Professor John Mitchell
John E. Mitchell is Professor of Communications Systems Engineering in the UCL Department of Electronic and Electrical Engineering and Co-director of the UCL Centre for Engineering Education. Between 2012 and 2016 he was on secondment to the UCL Engineering Sciences Faculty office, where he led the introduction of the Integrated Engineering Programme, a major revision of the curriculum across the engineering faculty. In 2018 he was part of the team was awarded the HEA Collaborative Award for Teaching Excellence (CATE). He has published widely on curriculum development, active learning and issues of diversity within engineering education. From 2015 to 2022 he was Vice-Dean Education of the UCL Faculty of Engineering Sciences. Professor Mitchell is a Chartered Engineer, Fellow of the Institution of Engineering and Technology (IET), Senior Member of the Institute of Electrical and Electronics Engineers (IEEE), Principal Fellow of the Higher Education Academy, President of the Engineering Professors’ Council, Vice-President Publications of the IEEE Education Society and was until recently a Member of the Board of Directors of the European Society for Engineering Education and Editor-in-Chief of the IEEE Transactions on Education.
Julian Perkins
A queer POC who works as a mechanical design engineer. He has spent most of his engineering career in the USA working in subsea oil & gas, designing subsea emergency equipment, and flight aviation, designing flight simulators. Moving to the UK in 2021 allowed him to experience new cultures, new perspectives, and the new possibility of working in the rail industry. He may be an engineer by day, but by night, he is a co-creator of an US-American social justice zine, Enjambment, and a creator of a podcast that focuses on the extraordinary stories of the “ordinary” human, while competing as an international volleyball player. By being a part of Engineers 2030, he hopes to expand the perception of who is an engineer and what an engineer looks like to reflect the diverse, intersectional society we live in today and to remove barriers and preconceptions for future engineers.”
Paul Skerry
Paul has been a Chartered Engineer since 2003 and is a Fellow of the Institution of Civil Engineers (ICE), Chartered Institution of Civil Engineering Surveyors (CICES) and the Institute of Materials, Minerals and Mining (IOM3). With a background in construction, he has 30 years experience, which began in operations before moving to a specialist role in training and development in 2012. He recently joined IOM3 as the Director of Membership and Professional Standards, from Laing O’Rourke, where he focused on training, development and future skills for technical staff. Prior to that, he was responsible for early career development at BAM which included the delivery of a variety of training schemes.

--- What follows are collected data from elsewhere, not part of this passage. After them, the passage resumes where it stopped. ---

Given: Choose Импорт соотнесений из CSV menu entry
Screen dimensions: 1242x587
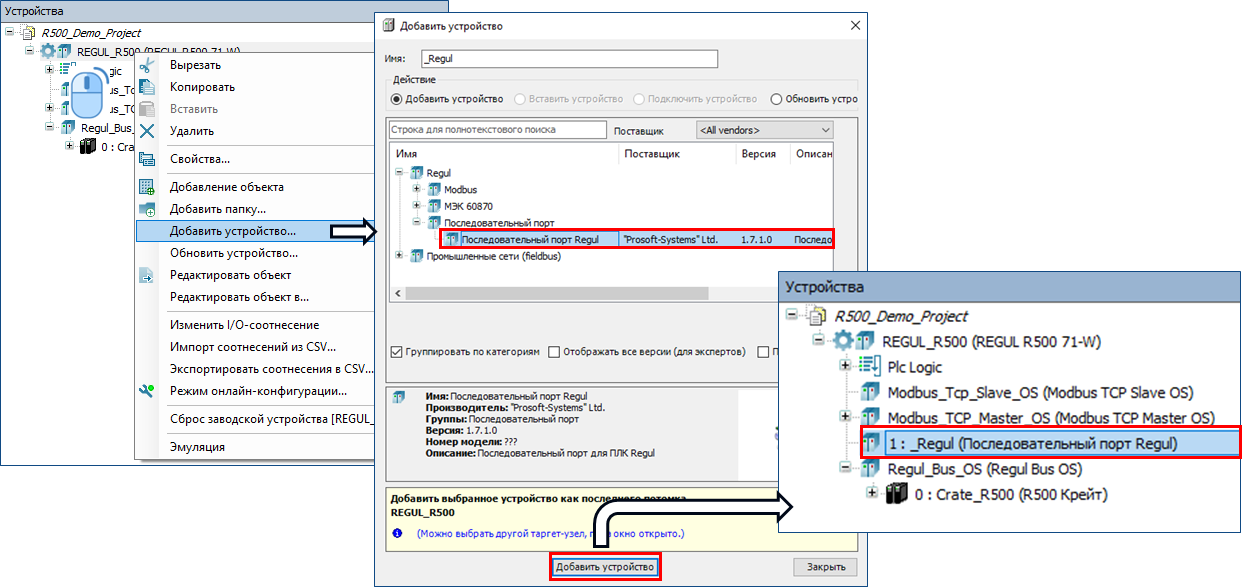Looking at the screenshot, I should click(x=251, y=347).
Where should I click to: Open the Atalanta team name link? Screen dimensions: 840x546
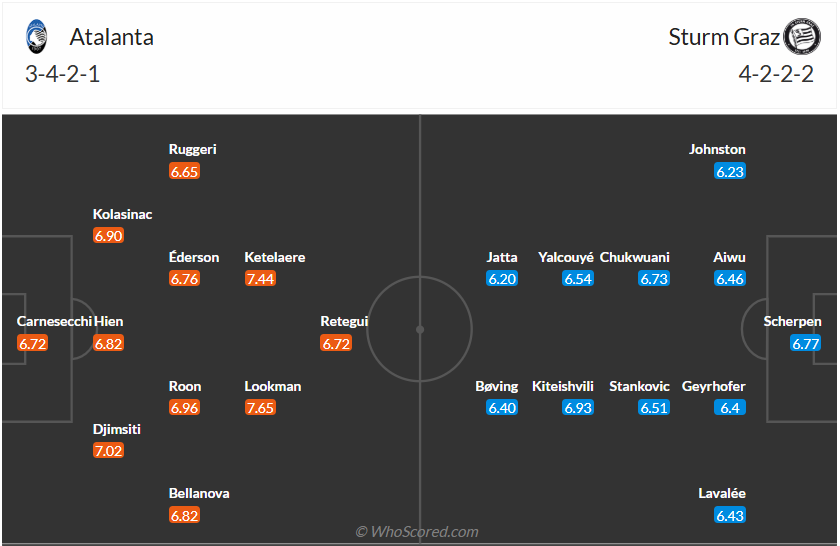click(111, 38)
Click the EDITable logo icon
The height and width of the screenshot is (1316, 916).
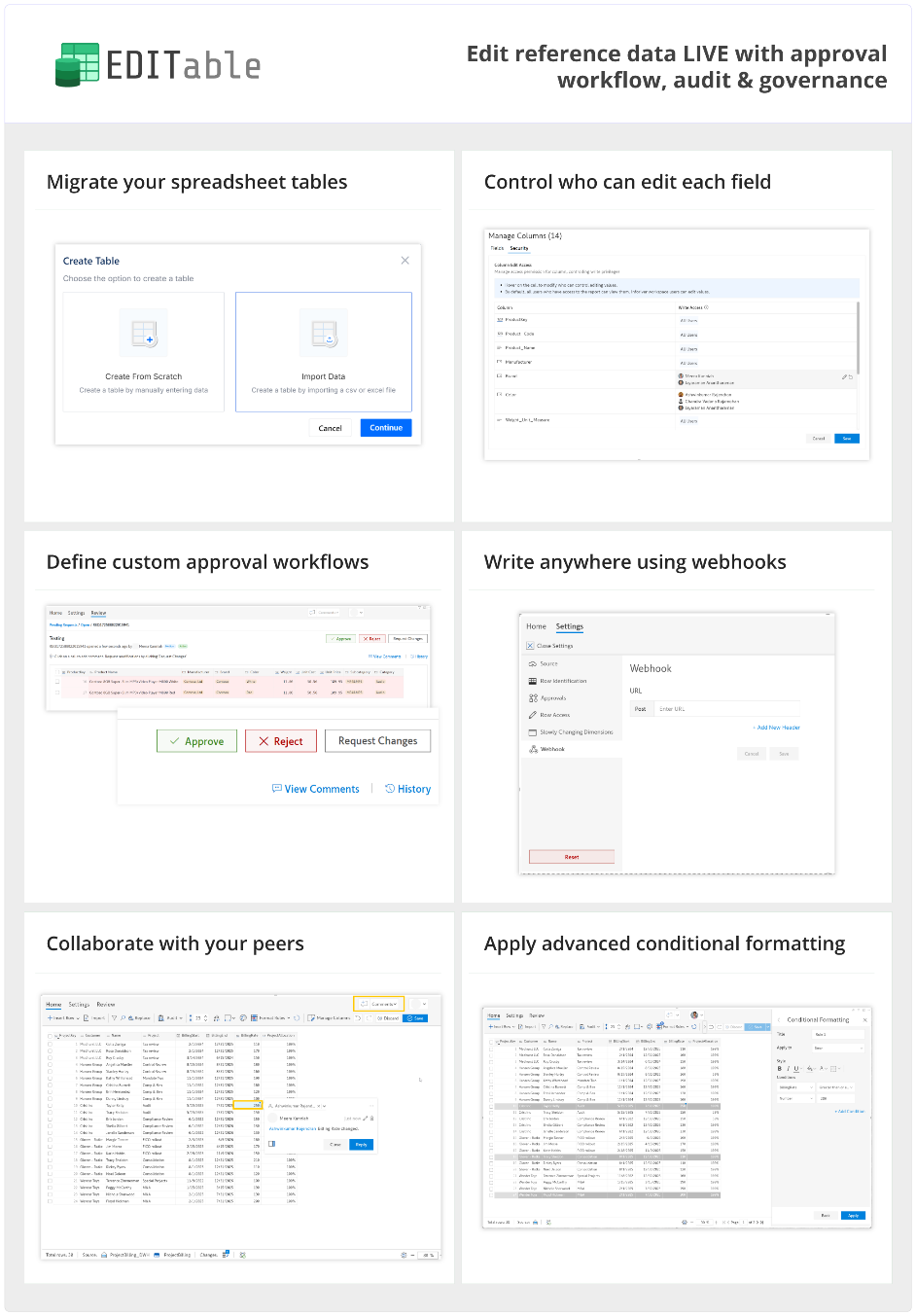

His CV includes non-executive roles associated with technical skills development, including External Examiner for Leeds Beckett University and membership of the IfATE Construction Route Panel. For a number of years he was Chief Examiner for CICES and Co-Chair of the Employers Group and an active Panel Member for Experiential Learning and wider JBM activity at the ICE. He recently became a Trustee for Engineers Without Borders, focussing on the personal contribution scientists and engineers can make to carbon reduction. At IOM3, he is looking forward to supporting members to become the best versions of themselves while working towards achieving these ambitious goals.
Kayley Thacker
As a third year Chemical Engineering student at the University of Birmingham, my academic journey so far has been driven by how we can use sustainability and global responsibility as tools to create a better world. I have proactively been involved with Engineers Without Borders during my time at university as the President of my Chapter, where I lead a group of students passionate about enacting positive change. I am keen to encourage interdisciplinary collaboration between students, as I believe through working together we can best amplify our call for change. I have also recently stepped into the role of Student Champion, where I have been able to play a key role in advocating the importance of integrating globally responsible thinking into our education system. My experiences have strongly reinforced my belief that there is a critical need for engineering education to be reformed and adapt to the rapidly changing world we live in. I am excited to be part of this inspiring movement, and to create tangible and valuable change across the engineering sector.
Gary Wicks
Gary is Principal Innovation Architect - Disruptive Innovation and a leading Airbus expert in innovation and transformation with over 35 years of experience in engineering, research & technology, organisation and business development for the advancement of commercial aviation and aerospace. Since graduating in electrical and electronic engineering in 1985, Gary has developed strong engineering foundations through a career in automotive, defence, and commercial aviation, where he was one of the architects of commercial aircraft modular avionics and leader of associated international standards activities, a member of government assessment panels for more electric and power optimised aircraft at both UK and European programme levels, and laterly one of the architects of the next generation of vehicle health management systems. After a very fulfilling period as Head of Airframe Systems Research & Technology at Airbus Commercial Aircraft, he is now well into the “third phase” of his career. Gary is one of the founders of the corporate innovation function and ecosystem throughout Airbus, and as the leading innovation architect at Corporate level he continues to exploit his engineering mindset and competence to leverage the rich and highly diverse engineering and technical talent (skills and cultures) available in Airbus to address the most strategic business and ecosystem challenges facing the aerospace sector
Professor Chris Wise FREng
Chris co-founded Expedition in 1999 and the Useful Simple Trust in 2008. Prior to this, he worked for Ove Arup and Partners from 1979. Serving in the UK, Australia and USA, he became Arup’s youngest Director in 1992, later appointed one of five Board Directors responsible for Building Engineering. He has a reputation for hands-on creativity and innovative engineering projects, both as design lead, and in collaboration with some of the world’s leading architects. He has also been a long-time innovator in the field of engineering design education, including founding the Constructionarium while the first Professor of Creative Design at Imperial College. In 2012, Chris was honoured with two Gold medals, receiving the highest individual award from both the UK’s primary professional engineering institutions, IStructE and ICE, in recognition of his design and educational contribution to engineering in the design community and society.